¡Lo hiciste a propósito!


Por Celso Arrieta Zambrano

Recuerdo esta frase en la etapa de mi niñez en la primaria e incluso al pasar por la secundaria y prepa. Parecía un reclamo (era un reclamo) que llevaba implícita la culpa. Así es, la señora culpa nos ensombrecía el alma y no nos dejaba respirar tranquilos y felices pues nos habíamos hecho acreedores a semejante cargo de conciencia (puede ser que en esas etapas la conciencia no estuviera aferrada a nosotros, pero ya iba minando selectivamente un campo en el cual debíamos tener cuidado al pisar para no explotar).

Crecemos de cuerpo y espíritu o solamente de cuerpo y aún albergamos, inocencias y creatividades de niño, con las cuales si se tiene la fortuna de ser diseñador, evolucionaremos en un entorno en el cual casi es prohibitiva la alegría y espontaneidad de la infancia; nos ponemos serios y tomamos el rumbo y las riendas de nuestra vida con decisiones fundamentales, paso a paso analizamos y verificamos científicamente por medio de la comparación con el otro y con los otros nuestro proceder, así ejecutamos el plan maestro que más tarda en respirar en su totalidad, que demostrarnos lo equivocados que parecemos estar al hacer esto de la manera en que “decidimos hacerlo”, ¿cuál es la razón de este tropiezo? Me figuro que pudiera tratarse de la opinión experta de quién opina lo que debemos hacer con nuestra vida. ¿Cuánto riesgo debemos tomar para enfrentar la incertidumbre? El mundo de los riesgos calculados tiene un área dedicada al confort de no salir de nuestros límites y de esta manera tomar sitio en la larga fila de la mediocridad.
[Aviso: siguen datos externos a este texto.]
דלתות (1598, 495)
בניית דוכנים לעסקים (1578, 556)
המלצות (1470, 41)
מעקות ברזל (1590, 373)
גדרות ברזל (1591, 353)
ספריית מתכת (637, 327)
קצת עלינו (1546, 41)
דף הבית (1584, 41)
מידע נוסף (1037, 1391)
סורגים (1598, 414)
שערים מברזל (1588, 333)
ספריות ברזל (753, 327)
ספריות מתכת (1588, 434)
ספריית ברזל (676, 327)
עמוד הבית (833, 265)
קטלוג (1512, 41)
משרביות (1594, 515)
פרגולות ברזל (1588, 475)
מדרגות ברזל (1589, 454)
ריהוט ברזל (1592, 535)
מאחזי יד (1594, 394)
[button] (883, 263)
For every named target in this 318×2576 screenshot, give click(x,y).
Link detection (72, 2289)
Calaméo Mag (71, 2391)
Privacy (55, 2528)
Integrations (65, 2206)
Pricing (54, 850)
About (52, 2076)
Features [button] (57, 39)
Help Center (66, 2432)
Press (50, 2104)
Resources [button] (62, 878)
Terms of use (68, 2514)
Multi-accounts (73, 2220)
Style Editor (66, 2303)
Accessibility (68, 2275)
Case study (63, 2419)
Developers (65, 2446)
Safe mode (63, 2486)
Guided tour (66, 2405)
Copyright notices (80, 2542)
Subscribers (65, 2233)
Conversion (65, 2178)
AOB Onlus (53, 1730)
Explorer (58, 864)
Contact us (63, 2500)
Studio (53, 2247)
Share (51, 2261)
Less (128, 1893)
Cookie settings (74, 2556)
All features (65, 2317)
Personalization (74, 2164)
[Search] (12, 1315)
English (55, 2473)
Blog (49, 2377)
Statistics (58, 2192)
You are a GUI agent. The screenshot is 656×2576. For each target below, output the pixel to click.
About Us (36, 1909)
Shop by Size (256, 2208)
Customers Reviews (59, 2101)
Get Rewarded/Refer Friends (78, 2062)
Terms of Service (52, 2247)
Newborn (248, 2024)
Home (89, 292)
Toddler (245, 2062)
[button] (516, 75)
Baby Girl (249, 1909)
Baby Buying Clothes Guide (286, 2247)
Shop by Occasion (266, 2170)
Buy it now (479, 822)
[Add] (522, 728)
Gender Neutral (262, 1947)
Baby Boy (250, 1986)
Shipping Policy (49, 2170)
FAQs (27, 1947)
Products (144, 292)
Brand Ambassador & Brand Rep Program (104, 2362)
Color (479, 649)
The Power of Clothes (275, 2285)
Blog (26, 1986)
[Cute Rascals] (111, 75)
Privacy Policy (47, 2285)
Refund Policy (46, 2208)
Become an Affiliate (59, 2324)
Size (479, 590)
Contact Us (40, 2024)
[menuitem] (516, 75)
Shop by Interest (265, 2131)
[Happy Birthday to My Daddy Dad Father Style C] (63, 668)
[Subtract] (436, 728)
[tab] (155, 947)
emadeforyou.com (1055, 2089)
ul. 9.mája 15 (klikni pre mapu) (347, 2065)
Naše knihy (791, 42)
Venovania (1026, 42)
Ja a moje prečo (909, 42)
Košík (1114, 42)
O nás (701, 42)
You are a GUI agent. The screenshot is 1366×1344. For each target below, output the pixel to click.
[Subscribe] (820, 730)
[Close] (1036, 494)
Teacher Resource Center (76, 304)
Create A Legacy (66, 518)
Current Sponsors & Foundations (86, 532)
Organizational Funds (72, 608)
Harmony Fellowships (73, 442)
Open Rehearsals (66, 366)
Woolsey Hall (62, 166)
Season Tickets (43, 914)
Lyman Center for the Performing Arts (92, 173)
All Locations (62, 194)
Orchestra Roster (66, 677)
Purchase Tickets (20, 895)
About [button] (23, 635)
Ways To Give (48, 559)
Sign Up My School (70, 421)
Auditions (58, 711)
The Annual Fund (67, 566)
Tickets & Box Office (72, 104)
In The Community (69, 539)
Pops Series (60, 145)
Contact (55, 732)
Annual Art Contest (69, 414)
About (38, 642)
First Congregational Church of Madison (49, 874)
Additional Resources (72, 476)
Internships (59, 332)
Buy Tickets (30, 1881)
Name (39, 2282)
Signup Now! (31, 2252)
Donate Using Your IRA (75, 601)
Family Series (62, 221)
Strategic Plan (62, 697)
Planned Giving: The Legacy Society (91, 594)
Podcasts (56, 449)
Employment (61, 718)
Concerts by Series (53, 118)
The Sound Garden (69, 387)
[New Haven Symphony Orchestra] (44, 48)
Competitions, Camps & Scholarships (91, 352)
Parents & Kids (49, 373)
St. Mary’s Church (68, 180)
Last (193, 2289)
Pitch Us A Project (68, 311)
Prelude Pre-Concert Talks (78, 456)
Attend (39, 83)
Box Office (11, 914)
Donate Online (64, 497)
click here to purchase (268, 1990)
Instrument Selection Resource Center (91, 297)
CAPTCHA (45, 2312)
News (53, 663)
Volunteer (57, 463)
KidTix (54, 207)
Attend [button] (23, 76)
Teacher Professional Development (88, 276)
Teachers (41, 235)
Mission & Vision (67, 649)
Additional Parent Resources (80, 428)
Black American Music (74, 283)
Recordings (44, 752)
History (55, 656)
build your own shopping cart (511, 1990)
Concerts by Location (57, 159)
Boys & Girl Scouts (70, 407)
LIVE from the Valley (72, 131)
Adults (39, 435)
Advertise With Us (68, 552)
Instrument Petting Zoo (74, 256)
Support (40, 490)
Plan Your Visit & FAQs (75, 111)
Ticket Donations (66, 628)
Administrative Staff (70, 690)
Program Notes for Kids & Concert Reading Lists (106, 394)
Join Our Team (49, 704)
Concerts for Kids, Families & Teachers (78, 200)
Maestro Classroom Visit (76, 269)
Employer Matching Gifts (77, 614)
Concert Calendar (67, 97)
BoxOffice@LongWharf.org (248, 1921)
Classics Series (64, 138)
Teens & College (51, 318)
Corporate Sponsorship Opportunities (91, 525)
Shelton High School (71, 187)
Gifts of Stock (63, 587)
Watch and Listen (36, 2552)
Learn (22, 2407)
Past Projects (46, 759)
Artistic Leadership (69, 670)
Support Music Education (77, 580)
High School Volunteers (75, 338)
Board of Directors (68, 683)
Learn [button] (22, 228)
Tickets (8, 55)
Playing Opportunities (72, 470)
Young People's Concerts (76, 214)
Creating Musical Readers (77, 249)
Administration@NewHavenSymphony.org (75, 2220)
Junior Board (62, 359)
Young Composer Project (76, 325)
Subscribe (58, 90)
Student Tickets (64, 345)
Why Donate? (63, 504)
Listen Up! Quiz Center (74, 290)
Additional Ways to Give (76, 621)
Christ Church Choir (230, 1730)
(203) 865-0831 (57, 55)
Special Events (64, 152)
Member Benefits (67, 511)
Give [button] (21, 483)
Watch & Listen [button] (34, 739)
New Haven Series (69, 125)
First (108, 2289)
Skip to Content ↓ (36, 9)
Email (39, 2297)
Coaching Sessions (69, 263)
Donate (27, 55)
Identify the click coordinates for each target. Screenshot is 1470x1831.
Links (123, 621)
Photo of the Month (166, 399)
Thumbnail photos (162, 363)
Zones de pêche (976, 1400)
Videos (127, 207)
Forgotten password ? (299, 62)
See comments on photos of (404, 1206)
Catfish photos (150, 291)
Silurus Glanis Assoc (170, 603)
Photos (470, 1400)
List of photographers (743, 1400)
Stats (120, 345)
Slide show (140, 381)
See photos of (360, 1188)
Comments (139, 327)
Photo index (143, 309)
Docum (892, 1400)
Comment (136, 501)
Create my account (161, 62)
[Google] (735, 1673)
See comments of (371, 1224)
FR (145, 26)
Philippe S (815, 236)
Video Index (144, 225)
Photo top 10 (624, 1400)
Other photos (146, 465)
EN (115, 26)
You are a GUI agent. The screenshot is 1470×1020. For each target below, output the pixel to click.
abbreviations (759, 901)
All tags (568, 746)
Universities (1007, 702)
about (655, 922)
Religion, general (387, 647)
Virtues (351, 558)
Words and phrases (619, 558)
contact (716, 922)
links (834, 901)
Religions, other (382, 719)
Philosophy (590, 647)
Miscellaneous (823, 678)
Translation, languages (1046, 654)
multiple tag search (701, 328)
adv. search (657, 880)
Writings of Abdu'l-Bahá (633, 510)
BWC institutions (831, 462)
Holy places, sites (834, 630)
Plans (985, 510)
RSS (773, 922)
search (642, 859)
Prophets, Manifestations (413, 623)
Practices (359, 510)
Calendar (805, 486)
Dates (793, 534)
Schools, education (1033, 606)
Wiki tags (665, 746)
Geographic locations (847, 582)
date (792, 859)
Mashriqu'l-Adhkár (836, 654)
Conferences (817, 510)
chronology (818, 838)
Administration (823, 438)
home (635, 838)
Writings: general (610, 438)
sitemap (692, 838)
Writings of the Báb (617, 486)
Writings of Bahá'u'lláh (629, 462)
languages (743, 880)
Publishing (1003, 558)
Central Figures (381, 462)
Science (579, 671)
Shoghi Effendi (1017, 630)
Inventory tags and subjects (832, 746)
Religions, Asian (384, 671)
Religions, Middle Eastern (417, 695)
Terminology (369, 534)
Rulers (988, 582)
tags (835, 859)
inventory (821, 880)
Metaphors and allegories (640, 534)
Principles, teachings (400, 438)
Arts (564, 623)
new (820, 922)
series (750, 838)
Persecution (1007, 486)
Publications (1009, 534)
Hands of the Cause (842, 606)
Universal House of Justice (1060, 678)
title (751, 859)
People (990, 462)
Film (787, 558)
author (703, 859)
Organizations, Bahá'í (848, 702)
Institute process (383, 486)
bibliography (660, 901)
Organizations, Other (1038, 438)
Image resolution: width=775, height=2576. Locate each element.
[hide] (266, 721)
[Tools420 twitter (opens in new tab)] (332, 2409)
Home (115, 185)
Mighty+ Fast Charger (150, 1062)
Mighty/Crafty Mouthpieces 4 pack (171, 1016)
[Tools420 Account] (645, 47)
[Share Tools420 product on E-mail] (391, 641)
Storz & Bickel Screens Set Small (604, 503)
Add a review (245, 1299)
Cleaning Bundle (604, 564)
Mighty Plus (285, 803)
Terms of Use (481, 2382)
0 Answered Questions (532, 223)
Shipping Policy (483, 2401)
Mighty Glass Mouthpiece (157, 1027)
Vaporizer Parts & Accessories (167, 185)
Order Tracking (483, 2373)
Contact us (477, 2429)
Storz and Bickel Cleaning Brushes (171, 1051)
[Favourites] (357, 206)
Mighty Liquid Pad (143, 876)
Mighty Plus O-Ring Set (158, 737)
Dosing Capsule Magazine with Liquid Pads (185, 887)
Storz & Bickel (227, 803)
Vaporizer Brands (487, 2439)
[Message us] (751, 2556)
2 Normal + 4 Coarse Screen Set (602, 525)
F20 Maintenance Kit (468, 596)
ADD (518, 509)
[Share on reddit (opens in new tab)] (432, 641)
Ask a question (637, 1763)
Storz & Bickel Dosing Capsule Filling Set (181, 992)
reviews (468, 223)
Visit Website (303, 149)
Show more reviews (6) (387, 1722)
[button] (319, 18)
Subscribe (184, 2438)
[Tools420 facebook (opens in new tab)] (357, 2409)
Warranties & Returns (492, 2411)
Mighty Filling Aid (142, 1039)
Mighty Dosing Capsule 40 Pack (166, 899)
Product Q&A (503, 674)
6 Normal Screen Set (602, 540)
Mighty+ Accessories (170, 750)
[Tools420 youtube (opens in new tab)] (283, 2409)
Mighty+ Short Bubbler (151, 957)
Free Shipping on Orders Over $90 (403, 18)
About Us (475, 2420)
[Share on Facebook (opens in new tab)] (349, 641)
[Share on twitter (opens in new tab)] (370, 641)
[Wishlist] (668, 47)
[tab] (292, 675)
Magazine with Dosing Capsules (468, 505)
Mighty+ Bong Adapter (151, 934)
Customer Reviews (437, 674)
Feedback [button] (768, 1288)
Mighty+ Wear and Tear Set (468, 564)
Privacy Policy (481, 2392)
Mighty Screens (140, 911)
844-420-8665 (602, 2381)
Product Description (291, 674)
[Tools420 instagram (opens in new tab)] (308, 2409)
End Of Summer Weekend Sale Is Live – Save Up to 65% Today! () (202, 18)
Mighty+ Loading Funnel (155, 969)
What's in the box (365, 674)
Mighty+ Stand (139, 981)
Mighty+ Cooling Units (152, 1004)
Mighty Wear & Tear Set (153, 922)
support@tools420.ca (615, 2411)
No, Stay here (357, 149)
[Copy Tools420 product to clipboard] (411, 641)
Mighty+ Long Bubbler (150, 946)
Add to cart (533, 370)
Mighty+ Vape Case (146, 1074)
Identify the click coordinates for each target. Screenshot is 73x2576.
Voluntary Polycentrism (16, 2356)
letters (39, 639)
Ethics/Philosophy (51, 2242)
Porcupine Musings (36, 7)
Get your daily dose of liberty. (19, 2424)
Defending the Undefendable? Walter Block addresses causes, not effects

¡Experimenta en tu vida y hazlo a propósito! Diseña y equivócate las veces que sean necesarias, cuestiónate pero también concede verdad en lo que diseñas. Este es un mundo de interpretaciones en el cual podemos subir al estrado y tomar la palabra, sin cargar el peso del mejor de los oradores que nunca se permite equivocarse. Tomemos alternativas, siluetas que se vuelvan nítidas al huir de su timidez, llenemos libretas de bocetos que hablen entre sí y nos cuenten sus inquietudes de salir avante; conciliemos el sueño y rescatemos de la penumbra nuestra voz interior. Cuando en mi etapa de secundaria me enlisté de aprendiz en una agencia de publicidad en mi natal Córdova, Veracruz; acudía feliz a la cita vespertina de 16:00 a 20:00 hrs. Me llenaba de entusiasmo convivir con diseñadores eficaces y disciplinados que se ganaban el sustento con su labor de diseño. De ellos aprendí a entintar y a manejar acrílicos, a transferir letras, a ilustrar mis ideas y a poner mi pensamiento a prueba al intentar argumentar visualmente el anuncio de prensa, la barda publicitaria, la etiqueta, la síntesis de una marca, etc. Y todo esto llevado de la mano de la poca o mucha destreza manual que tuviera ¡Maravilloso! Tenía mi cubículo dónde cabía el universo y mis herramientas a la mano. Al mes, el aprendiz ya tenía paga y ahora era un poco más responsable de sus actos. Mi mente adolescente se propuso embellecer el fragmento de mundo que pasara por mis manos ¡Comencé a tener mi propósito!

En mi cabeza poder aclarar qué es lo que se pretende y se convierte en propósito, me dicta que a partir de allí las cosas que haré serán a propósito y no tienen nada que ver con el sentido de culpa que experimenté en la niñez-adolescencia. Ahora diseño a propósito de lo que me interesa y me mantengo una infantil curiosidad al descubrimiento, indago cosas que por el momento no me sirven de nada y después se me cruza la necesidad de utilizar esa experiencia en algo más. Seamos mejores personas a propósito, equivoquemos la ruta a propósito y si necesitamos regresar, hagámoslo con la curiosidad satisfecha de saber que el otro camino no está errado, simplemente es diferente; tengamos alas a propósito para ver desde arriba la idea. Otro punto de vista nos va a enriquecer siempre que salga de nuestro convencimiento y esfuerzo. Yo me dediqué al diseño gráfico desde antes de pensar que era necesaria una educación superior al respecto. Solamente me puse las alas y comencé a graficar, totalmente a propósito.